You need 2 bits to catch all cases :P.
(At least, if you want to allow a moving GC; your scheme should work for 
a non-moving collector)



A while back I thought up the following encoding for a moving GC:

Two bits: "follow" and "adjustable"

follow   adjustable    Meaning:
    0        0          Not a pointer.
    0        1          Weak pointer[1]
    1        0          May be a pointer[2]
    1        1          A normal pointer

follow: The GC follows these references to determine reachability
adjustable: The GC may adjust this value. A moving GC may only move an 
object if all references to it are adjustable.

(You can also think of "follow" as "GC may read this" and "adjustable" 
as "GC may write this")


[1]: Possible future feature. These should be set to null if the 
referenced object is collected.
I'm not yet sure what to do on explicit deletion; would it be too much 
trouble to require weak pointers to be nulled in that case?
For Object instances, you could use the Object.notify[Un]Register 
functions to achieve that. Unfortunately, that solution doesn't work for 
anything but class instances.
Also: weak pointers should probably be disallowed from occurring in unions.
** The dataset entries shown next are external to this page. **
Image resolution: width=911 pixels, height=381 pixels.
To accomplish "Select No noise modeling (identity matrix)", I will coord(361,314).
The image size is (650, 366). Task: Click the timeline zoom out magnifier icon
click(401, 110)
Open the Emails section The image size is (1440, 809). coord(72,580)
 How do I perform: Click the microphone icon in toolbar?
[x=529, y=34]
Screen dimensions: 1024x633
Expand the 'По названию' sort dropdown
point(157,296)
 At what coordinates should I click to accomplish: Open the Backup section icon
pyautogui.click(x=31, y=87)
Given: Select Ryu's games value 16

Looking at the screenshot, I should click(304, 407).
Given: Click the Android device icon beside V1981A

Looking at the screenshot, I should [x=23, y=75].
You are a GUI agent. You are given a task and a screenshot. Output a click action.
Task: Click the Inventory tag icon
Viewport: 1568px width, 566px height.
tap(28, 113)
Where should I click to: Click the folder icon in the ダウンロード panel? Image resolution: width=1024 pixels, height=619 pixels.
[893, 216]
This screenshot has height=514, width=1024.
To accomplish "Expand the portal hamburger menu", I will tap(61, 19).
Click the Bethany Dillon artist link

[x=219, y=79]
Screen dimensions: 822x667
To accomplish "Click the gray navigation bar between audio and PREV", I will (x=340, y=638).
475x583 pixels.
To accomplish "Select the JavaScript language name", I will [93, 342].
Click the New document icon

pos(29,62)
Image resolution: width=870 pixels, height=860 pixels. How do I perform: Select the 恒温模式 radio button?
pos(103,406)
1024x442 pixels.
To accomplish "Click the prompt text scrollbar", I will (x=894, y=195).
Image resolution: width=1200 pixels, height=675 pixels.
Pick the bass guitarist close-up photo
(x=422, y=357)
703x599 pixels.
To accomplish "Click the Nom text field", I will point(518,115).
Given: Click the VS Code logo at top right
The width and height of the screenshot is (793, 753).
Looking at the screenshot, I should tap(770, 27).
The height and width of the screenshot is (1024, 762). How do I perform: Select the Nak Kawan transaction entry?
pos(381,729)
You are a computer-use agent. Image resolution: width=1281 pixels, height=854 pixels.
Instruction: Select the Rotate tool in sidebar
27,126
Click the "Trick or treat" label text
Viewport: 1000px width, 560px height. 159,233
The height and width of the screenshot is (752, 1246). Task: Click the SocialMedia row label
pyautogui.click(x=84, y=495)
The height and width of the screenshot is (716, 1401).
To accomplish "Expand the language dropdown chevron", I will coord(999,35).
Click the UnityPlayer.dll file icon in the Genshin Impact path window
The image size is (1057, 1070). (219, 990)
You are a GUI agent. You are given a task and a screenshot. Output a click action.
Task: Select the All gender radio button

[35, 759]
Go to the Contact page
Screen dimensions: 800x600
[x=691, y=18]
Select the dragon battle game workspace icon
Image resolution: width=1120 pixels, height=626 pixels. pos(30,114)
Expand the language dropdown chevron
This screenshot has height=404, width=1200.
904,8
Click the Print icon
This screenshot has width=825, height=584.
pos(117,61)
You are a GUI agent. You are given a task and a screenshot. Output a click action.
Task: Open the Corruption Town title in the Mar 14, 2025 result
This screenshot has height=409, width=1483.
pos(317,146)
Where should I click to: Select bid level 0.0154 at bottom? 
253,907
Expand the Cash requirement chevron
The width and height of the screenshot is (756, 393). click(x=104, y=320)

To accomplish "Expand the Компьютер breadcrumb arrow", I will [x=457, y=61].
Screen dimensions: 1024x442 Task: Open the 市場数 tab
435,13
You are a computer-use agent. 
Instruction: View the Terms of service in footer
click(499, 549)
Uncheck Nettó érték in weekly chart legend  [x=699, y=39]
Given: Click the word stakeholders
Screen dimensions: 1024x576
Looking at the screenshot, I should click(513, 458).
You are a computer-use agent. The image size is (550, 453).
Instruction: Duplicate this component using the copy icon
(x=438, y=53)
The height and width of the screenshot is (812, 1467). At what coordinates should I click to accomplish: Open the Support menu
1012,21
[2]: For "mixed" union locations, void[], etc.
Can possibly also be used (temporarily) for pinned normal pointers.

Jan 23 2007

Kirk McDonald <kirklin.mcdonald gmail.com> writes:

Walter Bright wrote:
 To improve GC performance, we need to transition to a GC that is aware 
 of the types of what it is allocating.
 
 So problems can happen if the type of allocated memory is changed after 
 it is allocated, via casting. The way to avoid this is to allocate as 
 void[] memory that will be cast, as in:
 
 struct Foo { ... };
 Foo[] f;
 
 p = new void[100];
 f = cast(Foo[])p;    // ok
 byte[] b = cast(byte[])p;
 f = cast(Foo[])b;    // ok, GC still regards memory as void[]
 
 rather than:
 
 p = new byte[100];
 f = cast(Foo[])p;    // will likely eventually corrupt memory
 
 The GC will regard void[] as a chunk of memory containing arbitrary data 
 of arbitrary types, and so will treat it conservatively.
 
 In general, regard memory allocated by the GC as anything other than 
 void[] as being *strongly typed*.

Very nice!

-- 
Kirk McDonald
Pyd: Wrapping Python with D
http://pyd.dsource.org

Jan 22 2007

Kyle Furlong <kylefurlong gmail.com> writes:

Walter Bright wrote:
 To improve GC performance, we need to transition to a GC that is aware 
 of the types of what it is allocating.
 
 So problems can happen if the type of allocated memory is changed after 
 it is allocated, via casting. The way to avoid this is to allocate as 
 void[] memory that will be cast, as in:
 
 struct Foo { ... };
 Foo[] f;
 
 p = new void[100];
 f = cast(Foo[])p;    // ok
 byte[] b = cast(byte[])p;
 f = cast(Foo[])b;    // ok, GC still regards memory as void[]
 
 rather than:
 
 p = new byte[100];
 f = cast(Foo[])p;    // will likely eventually corrupt memory
 
 The GC will regard void[] as a chunk of memory containing arbitrary data 
 of arbitrary types, and so will treat it conservatively.
 
 In general, regard memory allocated by the GC as anything other than 
 void[] as being *strongly typed*.

As this move happens, some interesting possibilities open for more 
efficient garbage collection. One innovation is CBGC, connectivity based 
garbage collection.

The paper describing this class of algorithm can be found here: 
http://portal.acm.org/citation.cfm?id=949337&coll=GUIDE&dl=ACM&CFID=6079566&CFTOKEN=11708043

I have done an extensive review of the literature regarding garbage 
collection in compiled languages (and others) and this seems to me to be 
the best bet for a modern GC for D.

Thoughts?

Jan 22 2007

Sean Kelly <sean f4.ca> writes:

Kyle Furlong wrote:
 Walter Bright wrote:
 To improve GC performance, we need to transition to a GC that is aware 
 of the types of what it is allocating.

 So problems can happen if the type of allocated memory is changed 
 after it is allocated, via casting. The way to avoid this is to 
 allocate as void[] memory that will be cast, as in:

 struct Foo { ... };
 Foo[] f;

 p = new void[100];
 f = cast(Foo[])p;    // ok
 byte[] b = cast(byte[])p;
 f = cast(Foo[])b;    // ok, GC still regards memory as void[]

 rather than:

 p = new byte[100];
 f = cast(Foo[])p;    // will likely eventually corrupt memory

 The GC will regard void[] as a chunk of memory containing arbitrary 
 data of arbitrary types, and so will treat it conservatively.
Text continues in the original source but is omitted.